Adil Ettabaa
|
15:06 – 10 janvier 2026
Les services de police relevant de la zone provinciale de sécurité de Biougra (près d’Agadir) ont mené, aux premières heures du samedi 10 janvier, une opération coordonnée avec la Direction générale de la surveillance du territoire (DGST), aboutissant à la saisie de 12 090 comprimés stupéfiants et à l’interpellation de trois individus âgés de 22 à 30 ans. Les autorités indiquent que l’intervention a permis «de découvrir et de confisquer une importante quantité de comprimés psychotropes destinés à la revente», selon les éléments fournis par les services de sécurité.
Les personnes arrêtées sont soupçonnées de détention et de commercialisation de drogues et de substances psychotropes. Les forces de l’ordre précisent que deux des suspects ont été interceptés à bord d’un véhicule léger dans les environs immédiats de Biougra, «où les opérations de fouille ont conduit à la saisie de 7 500 comprimés médicaux stupéfiants de type Rivotril, accompagnés d’une somme d’argent présumée provenir de ce trafic».
Modalités de l’interpellation et saisies initiales
Les premières constatations font état d’une opération ciblée ayant permis de neutraliser un premier circuit de distribution. Les enquêteurs rapportent que l’intervention routière s’est déroulée sans incident notable et que les produits saisis étaient dissimulés à l’intérieur du véhicule, «dans des conditions révélant une préparation méthodique en vue de leur écoulement».

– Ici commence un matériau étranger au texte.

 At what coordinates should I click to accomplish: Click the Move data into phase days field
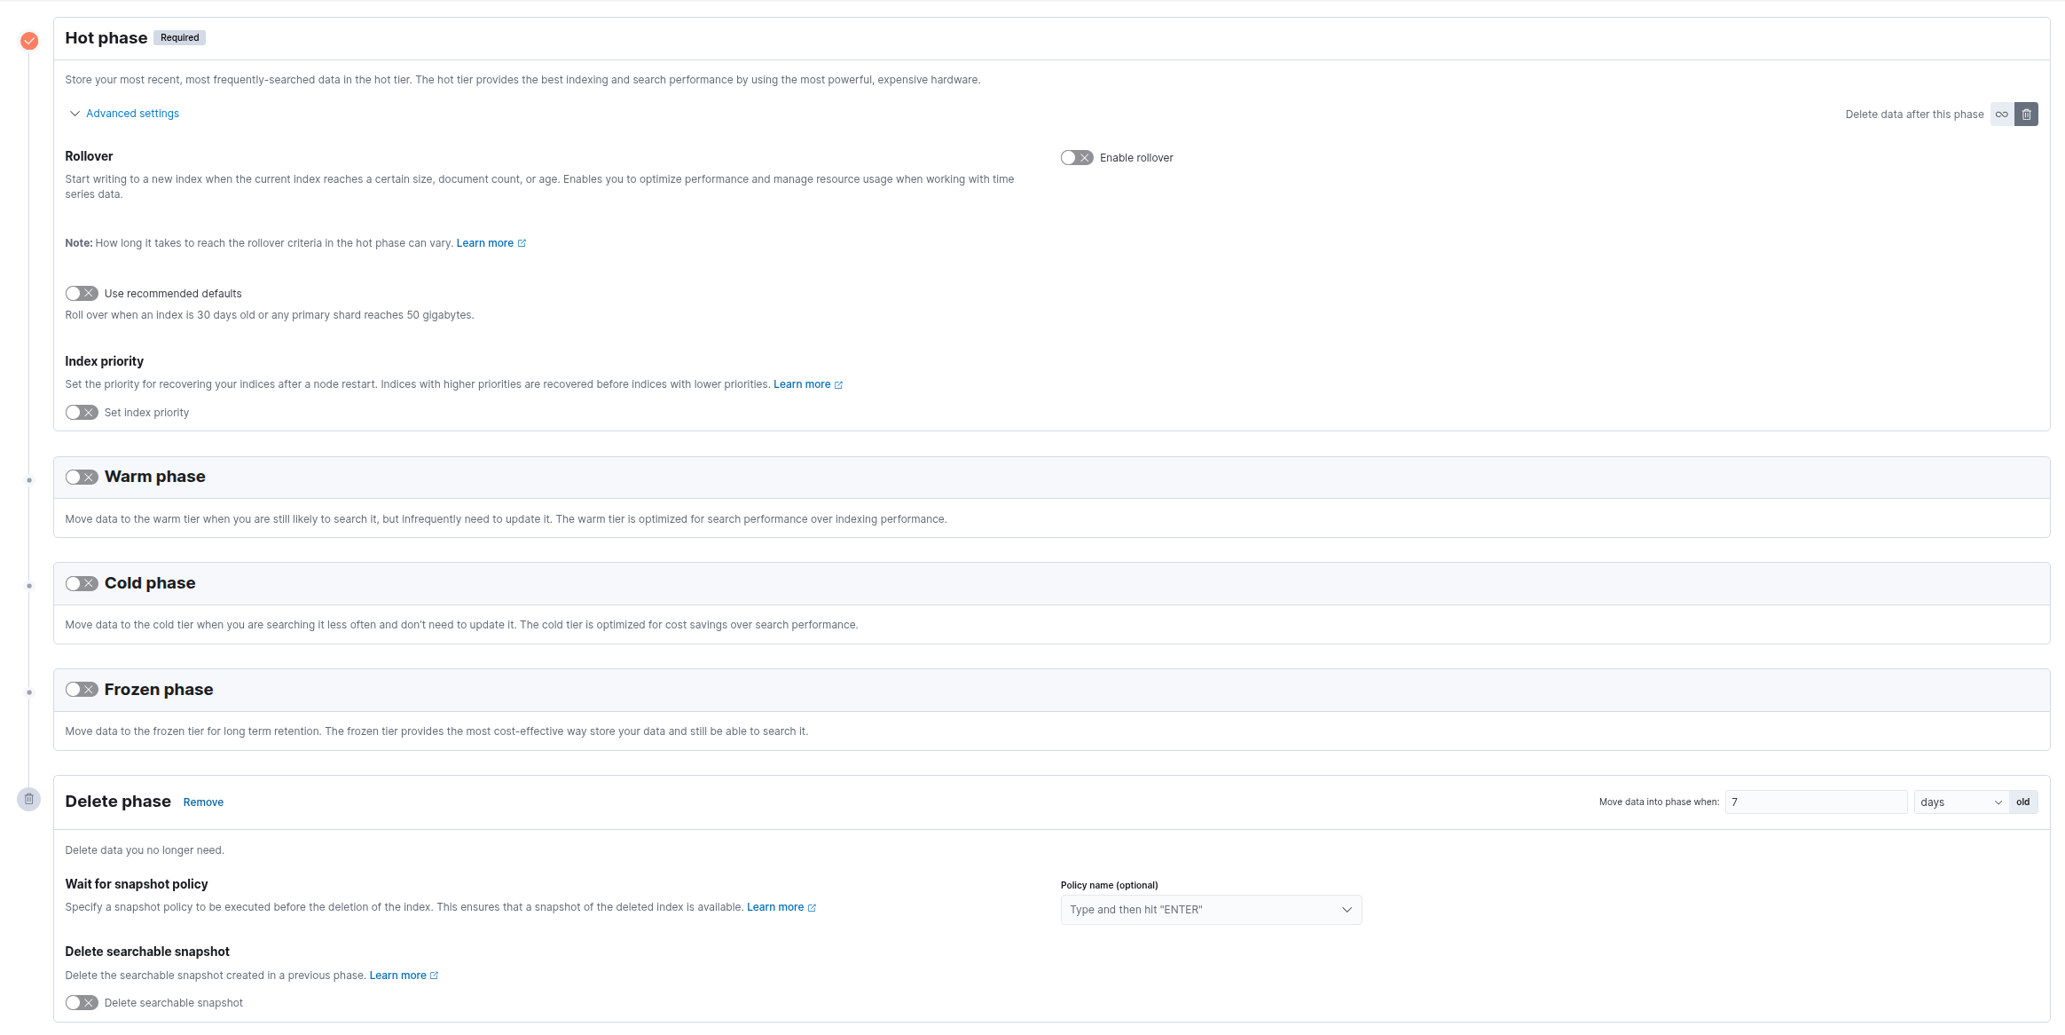(x=1815, y=802)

Les sommes d’argent découvertes lors de cette phase sont décrites comme «susceptibles de constituer des revenus directs issus de la vente de stupéfiants», ce qui a conduit les enquêteurs à approfondir leurs investigations afin d’identifier d’éventuelles ramifications supplémentaires.
Prolongements de l’enquête et cadre judiciaire
Les recherches menées dans la continuité de l’opération ont permis l’interpellation d’un troisième suspect, présenté comme lié à la même activité délictuelle. Une perquisition effectuée à son domicile, situé dans la zone rurale de Qliâa, a conduit à la découverte de «4 590 comprimés hallucinogènes supplémentaires de type Ecstasy, accompagnés d’un autre montant d’argent provenant des mêmes agissements criminels».
Les trois personnes mises en cause ont été placées en garde à vue dans le cadre d’une enquête judiciaire conduite sous la supervision du parquet compétent. Les autorités indiquent que cette procédure vise «à déterminer l’ensemble des ramifications possibles de cette activité et à identifier d’autres personnes susceptibles d’y être impliquées» tandis que les investigations se poursuivent.